Most physicians have difficulty estimating out-of-pocket medication expenses even when they have access to patients' drug and insurance information, according to a study published in November in JAMA Network Open.

The survey provided a vignette in which a hypothetical patient was prescribed a tier 4 drug that cost $1,000 per month without insurance. With a summary of the patient's private insurance information, physicians were asked to estimate how much the patient would have to pay when filling this medication using four types of cost-sharing: deductibles, coinsurance, copays and out-of-pocket maximums.

Of the 371 outpatient physicians included in the study, 112 (30 percent) were primary care physicians, 128 (35 percent) were gastroenterologists and 131 (35 percent) were rheumatologists.

Five findings:

1. Overall, 52 percent of physicians accurately estimated medication costs before the deductible was met; 62 percent accurately used coinsurance information to estimate costs after the deductible was met; 61 percent accurately used copay information; and 57 percent accurately estimated costs after out-of-pocket maximum was met.
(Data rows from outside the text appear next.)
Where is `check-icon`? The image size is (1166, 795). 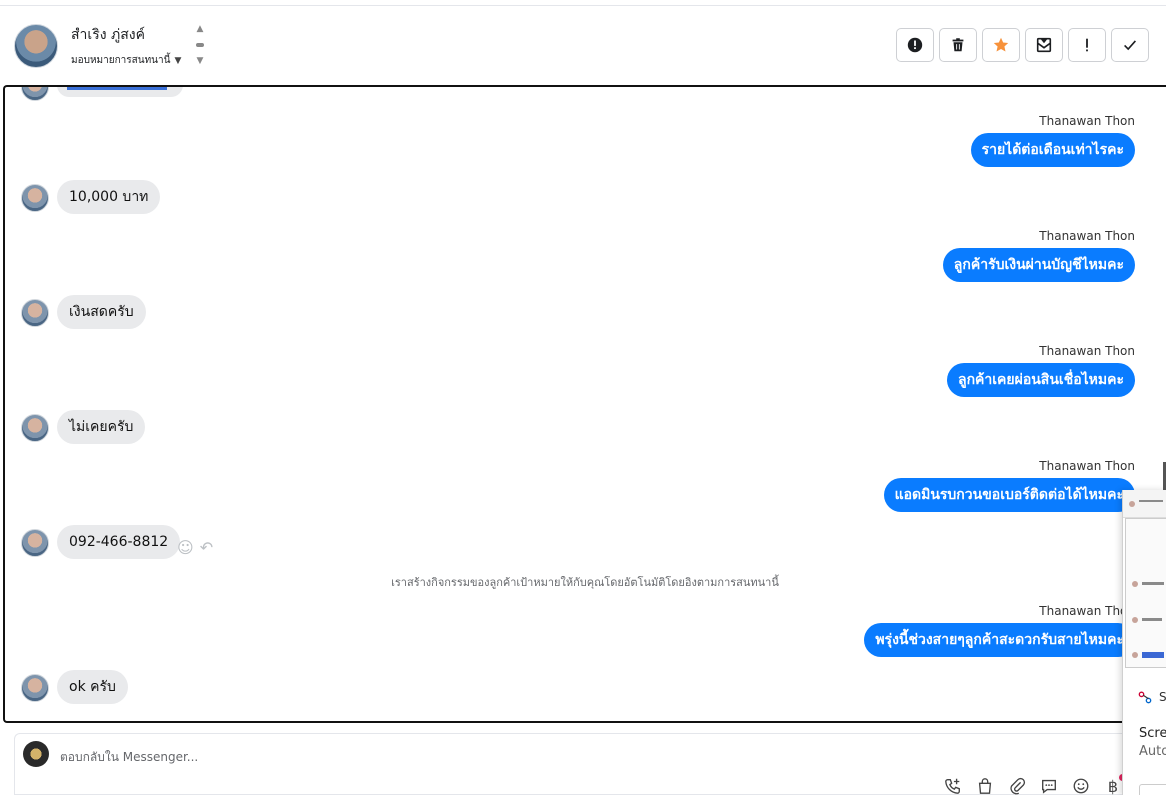
check-icon is located at coordinates (1130, 46).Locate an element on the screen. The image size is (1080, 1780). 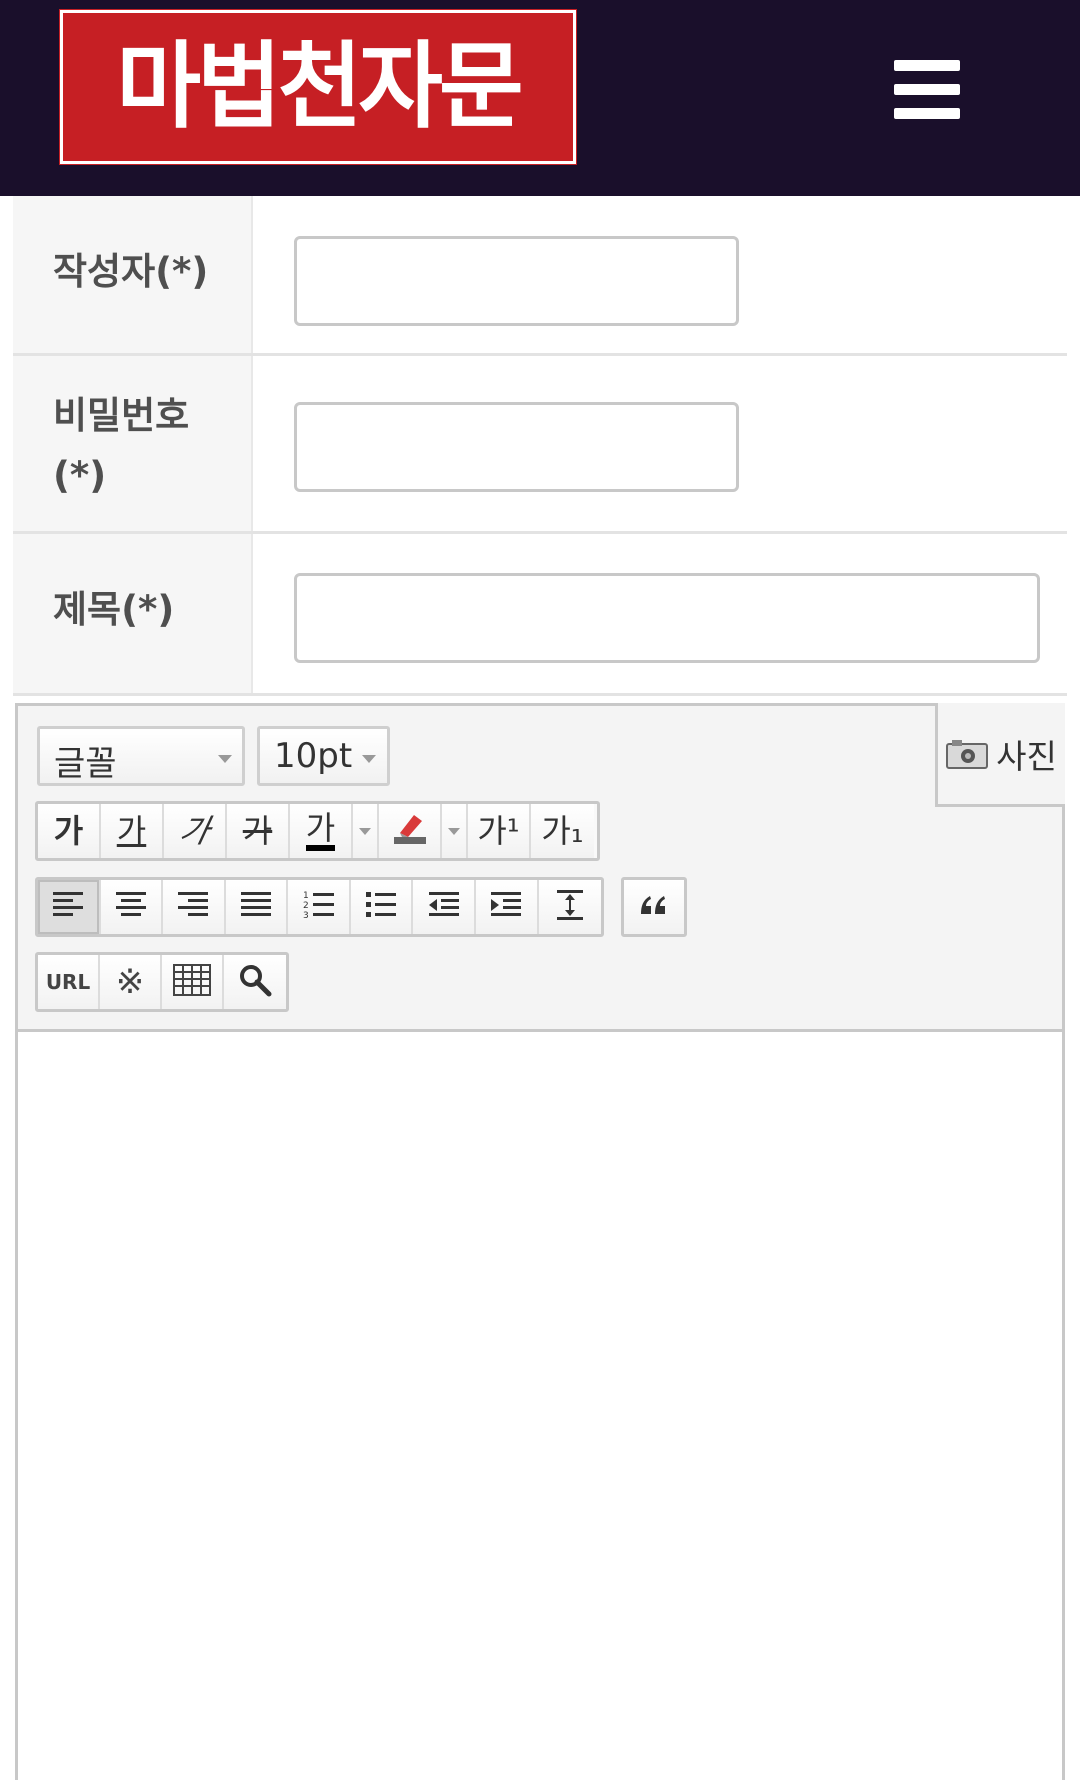
special-char-button: ※ is located at coordinates (132, 982). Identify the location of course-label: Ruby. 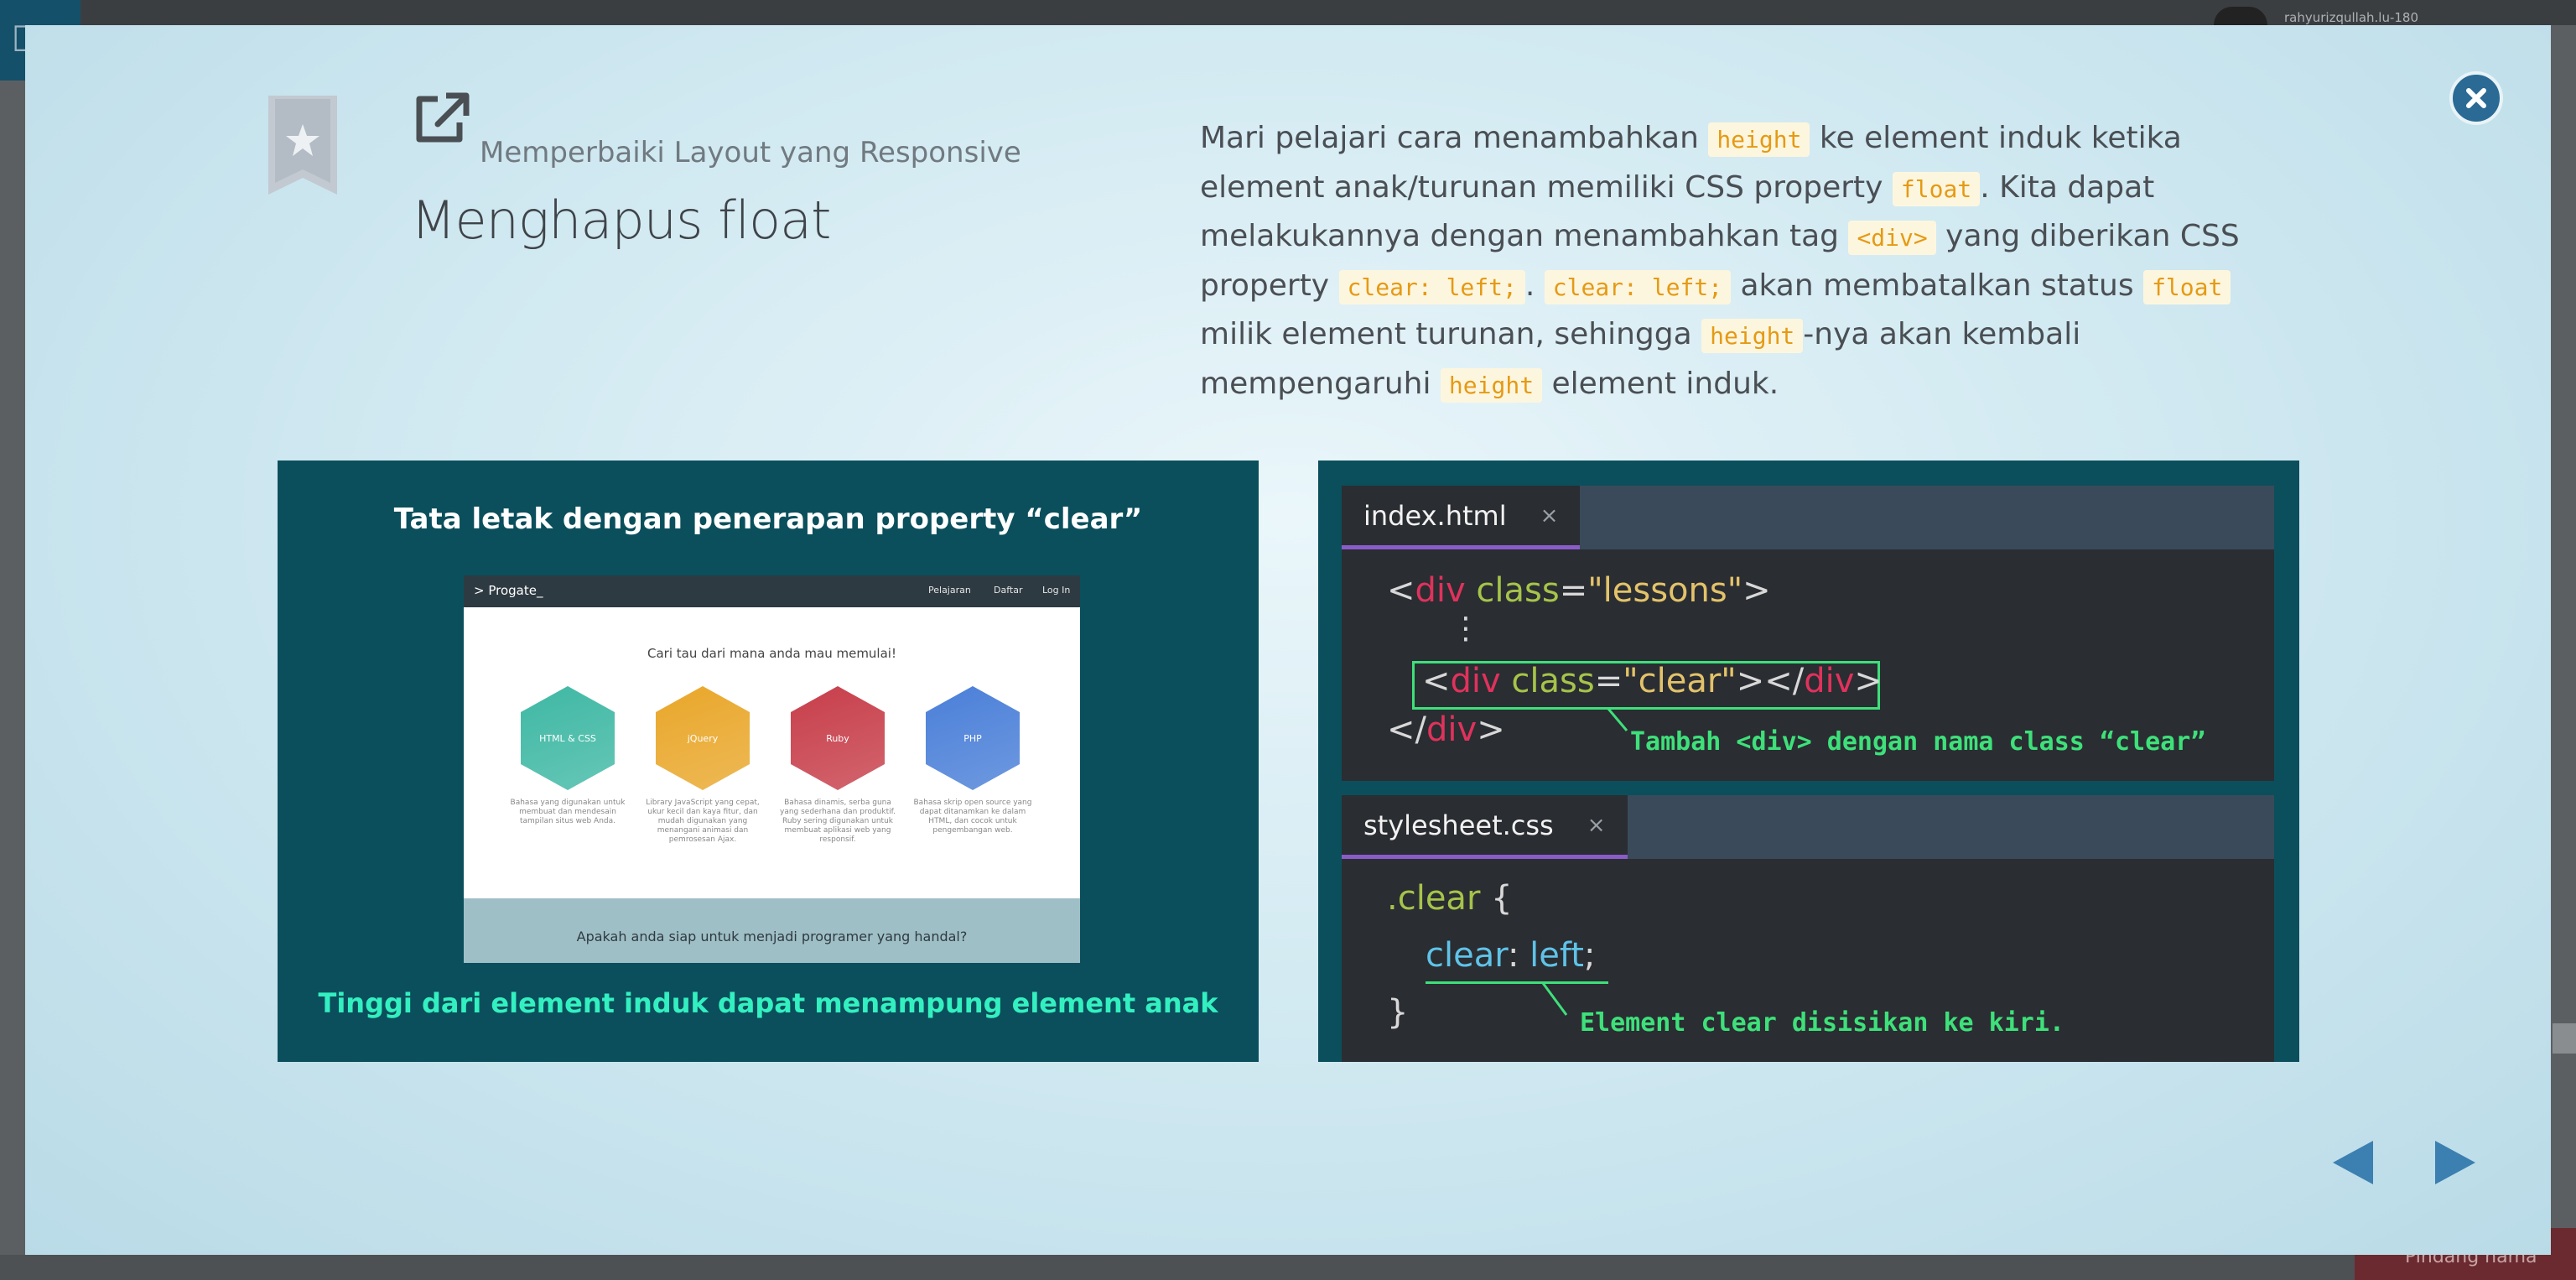
(838, 738).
2. The average number of questions answered correctly was two out of four.

3. Up to 77 percent of physicians said they had difficulty advising patients on out-of-pocket costs; 76 percent cited time constraints and 69 percent cited a lack of knowledge.

4. Twenty-one percent of participants provided correct estimates for all four cost-sharing types.

5. Determining real-time out-of-pocket costs can be complex, with results of the survey indicating that "increased price transparency and simpler insurance cost-sharing mechanisms are needed to enable informed cost conversations at the point of prescribing," the researchers found.